**WHAT YOU NEED TO DO:** Please output the lines shown below exactly as they appear.

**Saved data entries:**
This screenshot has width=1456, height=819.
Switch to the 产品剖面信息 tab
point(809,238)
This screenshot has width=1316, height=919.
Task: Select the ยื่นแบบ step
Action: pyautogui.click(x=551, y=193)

**ANSWER TO THIS PROBLEM:**
This screenshot has width=1456, height=819.
Switch to the 产品剖面信息 tab
point(809,238)
This screenshot has width=1316, height=919.
Task: Select the ยื่นแบบ step
Action: pyautogui.click(x=551, y=193)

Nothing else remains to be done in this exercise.